Ruckelshaus, a Republican who earned national fame when he resigned as Richard M. Nixon's deputy attorney general during the Watergate scandal rather than fire Special Prosecutor Archibald Cox, and now a top executive for Weyerhaeuser Co., assesses the political situation facing the president and the country this way:
"It's curious. You'd think, given the economic turndown and the extent to which program cuts quite obviously have disproportionately affected the poor, that there would be quite a backlash against what the president is doing. It is building, but it is nothing like what I would have expected. I attribute a lot of it to personal affection for him that he can get away with pretty outrageous kinds of programs and still have people like him. The impact of personality on politics is something I think people way underestimate. He is a prime example of it.

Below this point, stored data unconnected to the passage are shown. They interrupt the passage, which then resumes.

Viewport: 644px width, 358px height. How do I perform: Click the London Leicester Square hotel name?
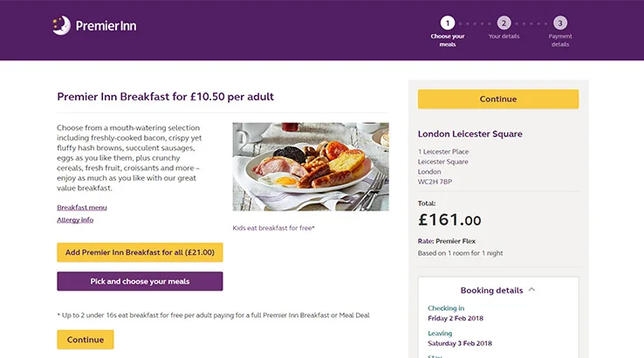(470, 134)
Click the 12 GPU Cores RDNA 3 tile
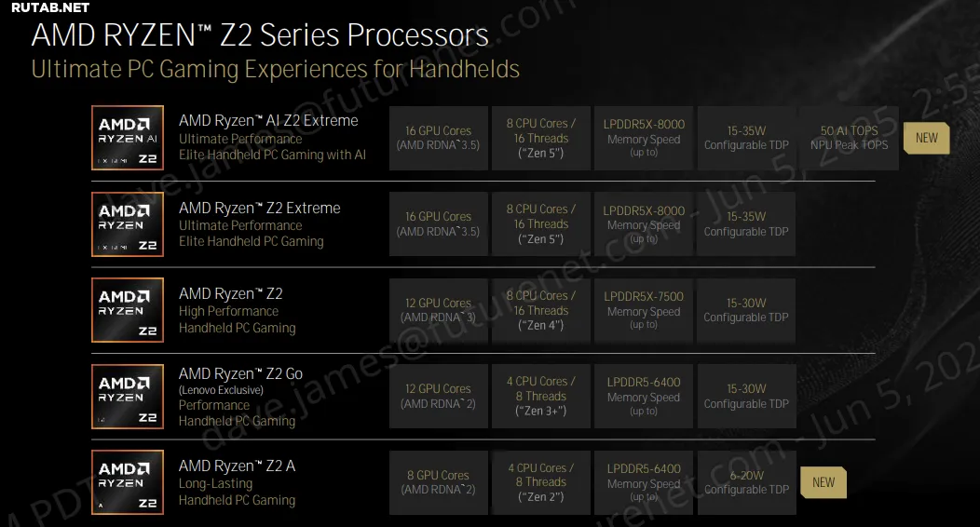 (x=438, y=310)
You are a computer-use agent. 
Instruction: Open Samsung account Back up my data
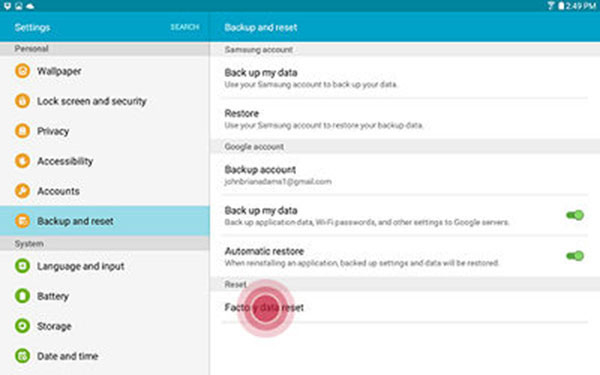coord(405,78)
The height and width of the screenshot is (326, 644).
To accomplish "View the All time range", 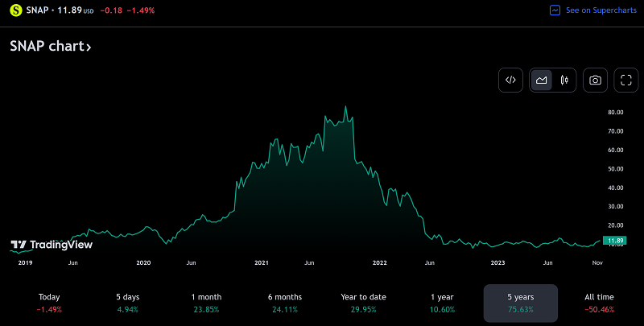I will pos(598,303).
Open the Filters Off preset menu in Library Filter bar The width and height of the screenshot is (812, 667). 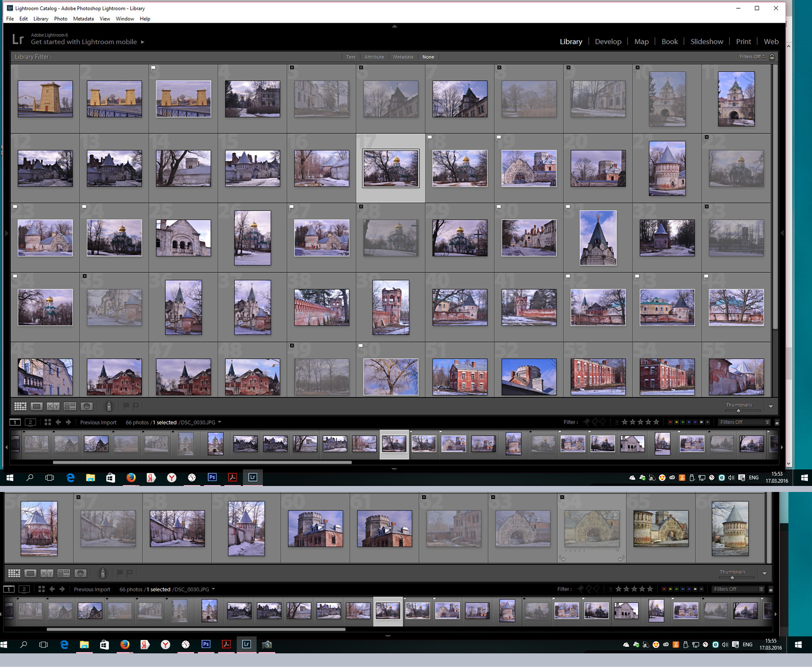(x=752, y=57)
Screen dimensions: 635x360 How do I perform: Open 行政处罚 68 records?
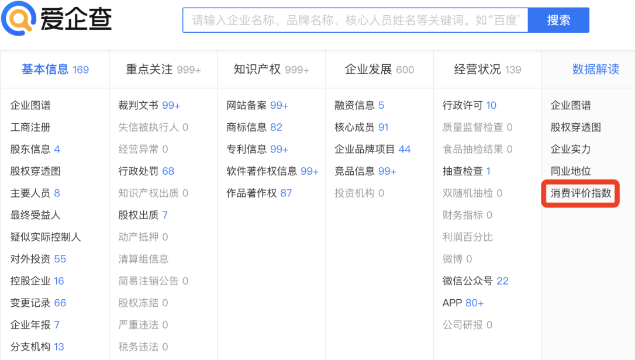point(146,171)
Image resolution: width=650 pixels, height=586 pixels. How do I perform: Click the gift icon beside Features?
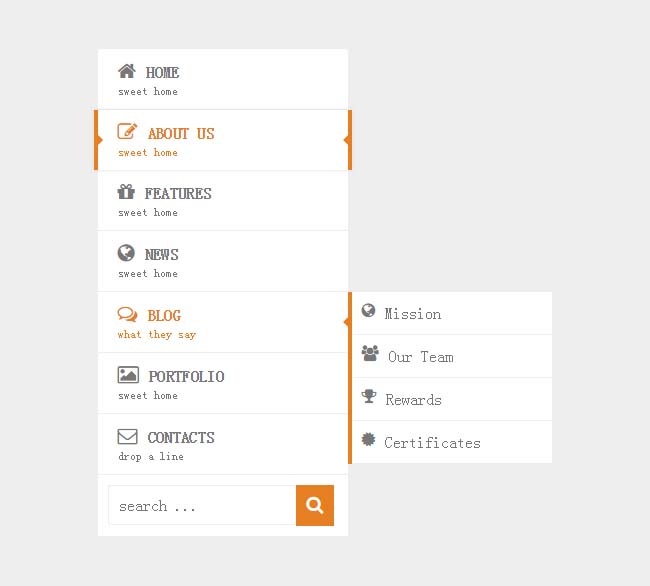pos(126,192)
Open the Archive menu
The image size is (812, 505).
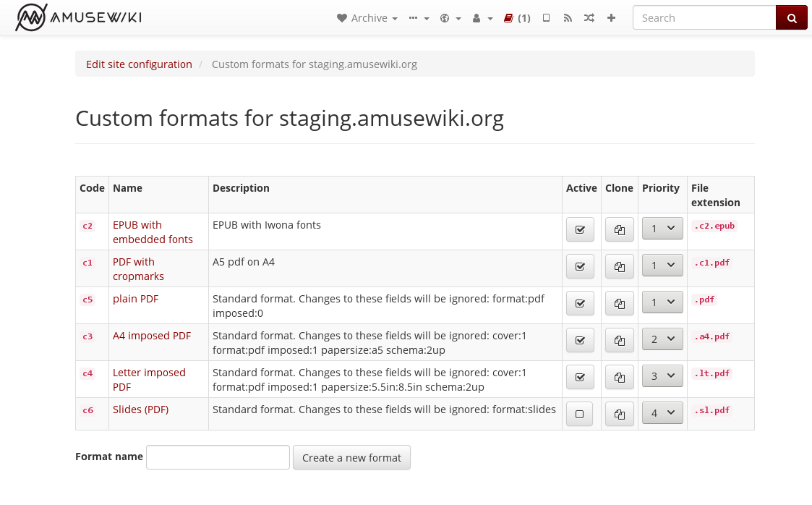click(367, 18)
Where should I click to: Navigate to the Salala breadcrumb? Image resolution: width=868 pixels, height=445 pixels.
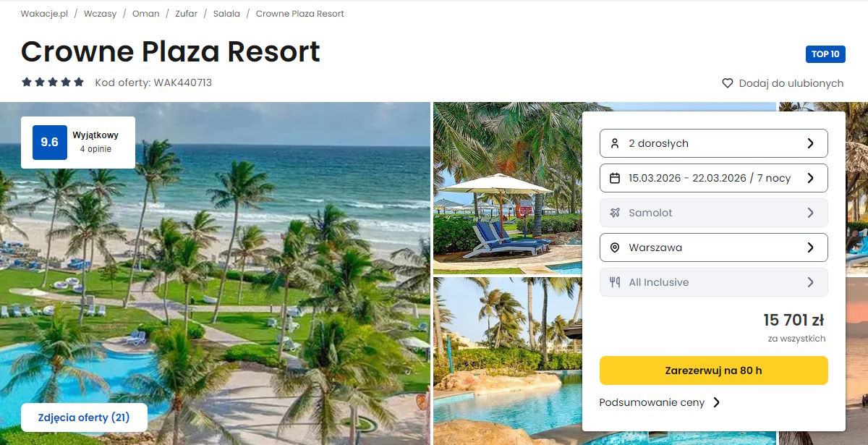tap(226, 14)
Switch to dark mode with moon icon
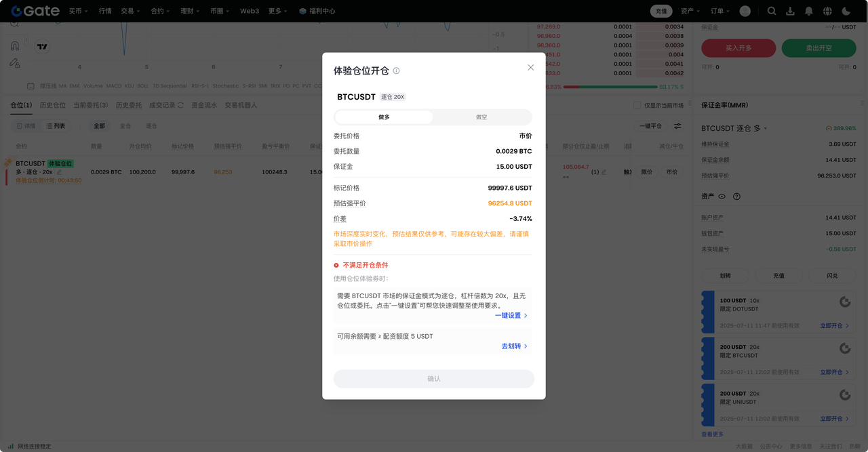 [846, 11]
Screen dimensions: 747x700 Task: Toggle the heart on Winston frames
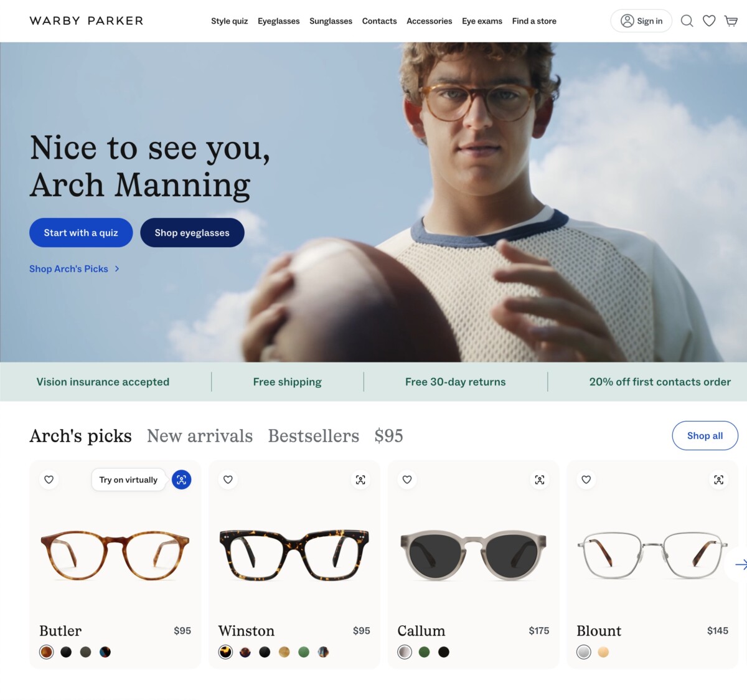click(x=228, y=480)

"Of course, that good will can dissipate in a hurry. What I hope happens is that we get by this election without some kind of devastation. That is, you could get a false signal from the voters that everything is rosy. And that's not so. Or you could have a calamity for the Republicans, a landslide against them that would cause a stalemate in government for the next critical two years. But if we get just enough of a shift so that he knows he's in trouble and has to make changes, I think the country will be better off for it.
"The elements of what he ought to do are apparent: they involve items in the budget he has not touched, Social Security and entitlements and defense spending. Then if he adjusts some on the tax side, I think you can begin to see a real narrowing of the budget deficit in time, with more national confidence building and a slower but sustainable recovery. But we haven't started it yet. If we don't, it could tip over into something much worse."
That last point underscores what nearly everyone you meet outside of Washington says. They are apprehensive about the future. They feel that, as someone said: "A lot of people are on hold." They don't believe the country can long afford to be on hold, and they are looking beyond this Election Day for solutions.
It's clear what they want. They are waiting for an end to the recession and all the fear and uncertainty it generates.
It also seems clear what they do not want: not dramatic change, nor radical change, nor even Republican change or Democratic change, but a more tempered shift in direction that will head the nation into a more certain course.